Substitute these values into the First Law equation:

$\Delta U=q+w=(-2)+(+10)=8\mathrm{kJ}$

Therefore, the change in internal energy is +8 kJ.

Final Answer: 8

Related Topics and Formulae

First Law of Thermodynamics: This law is a statement of conservation of energy. It asserts that the change in internal energy of a system is equal to the heat added to the system minus the work done by the system on its surroundings (or plus the work done on the system). The standard form is $\Delta U=q+w$, where the sign conventions are crucial:

• q (heat): Positive when heat is absorbed by the system. Negative when heat is released by the system.
• w (work): Positive when work is done on the system (e.g., compression). Negative when work is done by the system (e.g., expansion).

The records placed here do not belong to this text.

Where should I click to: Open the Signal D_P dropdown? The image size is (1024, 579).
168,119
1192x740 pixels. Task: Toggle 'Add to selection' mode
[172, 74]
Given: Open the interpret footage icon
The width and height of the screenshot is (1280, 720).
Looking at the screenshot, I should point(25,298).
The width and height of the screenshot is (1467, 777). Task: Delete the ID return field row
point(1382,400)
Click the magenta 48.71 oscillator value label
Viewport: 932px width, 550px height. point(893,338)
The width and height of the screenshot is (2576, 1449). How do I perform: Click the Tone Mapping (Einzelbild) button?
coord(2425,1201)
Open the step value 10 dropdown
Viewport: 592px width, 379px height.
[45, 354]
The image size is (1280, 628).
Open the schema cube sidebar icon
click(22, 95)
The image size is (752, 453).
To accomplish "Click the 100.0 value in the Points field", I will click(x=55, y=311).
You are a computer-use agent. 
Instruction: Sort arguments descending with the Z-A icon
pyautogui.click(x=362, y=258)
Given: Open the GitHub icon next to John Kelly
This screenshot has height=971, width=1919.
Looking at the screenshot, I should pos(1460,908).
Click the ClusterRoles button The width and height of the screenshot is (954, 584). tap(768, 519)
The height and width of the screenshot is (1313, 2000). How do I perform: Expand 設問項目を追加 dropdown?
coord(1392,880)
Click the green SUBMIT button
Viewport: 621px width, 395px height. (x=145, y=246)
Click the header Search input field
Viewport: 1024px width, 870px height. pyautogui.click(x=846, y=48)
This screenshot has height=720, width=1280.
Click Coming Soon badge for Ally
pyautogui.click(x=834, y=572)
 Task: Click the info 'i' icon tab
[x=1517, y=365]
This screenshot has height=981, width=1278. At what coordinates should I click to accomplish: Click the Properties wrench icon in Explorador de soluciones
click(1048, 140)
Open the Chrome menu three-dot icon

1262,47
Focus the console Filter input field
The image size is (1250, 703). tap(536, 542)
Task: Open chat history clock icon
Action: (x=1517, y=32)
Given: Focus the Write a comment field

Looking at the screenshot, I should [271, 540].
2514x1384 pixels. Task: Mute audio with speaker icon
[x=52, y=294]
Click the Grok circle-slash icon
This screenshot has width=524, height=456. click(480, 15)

Internal Energy (U): It is the total energy contained within a system, encompassing both kinetic and potential energy at the molecular level. For ideal gases and many processes, changes in internal energy (ΔU) are often related to changes in temperature.

Work in Thermodynamics: In the context of gases, work is often calculated as $w=-P_{\text{ext}}\Delta V$. For processes like spring compression, work is given directly, as in this problem.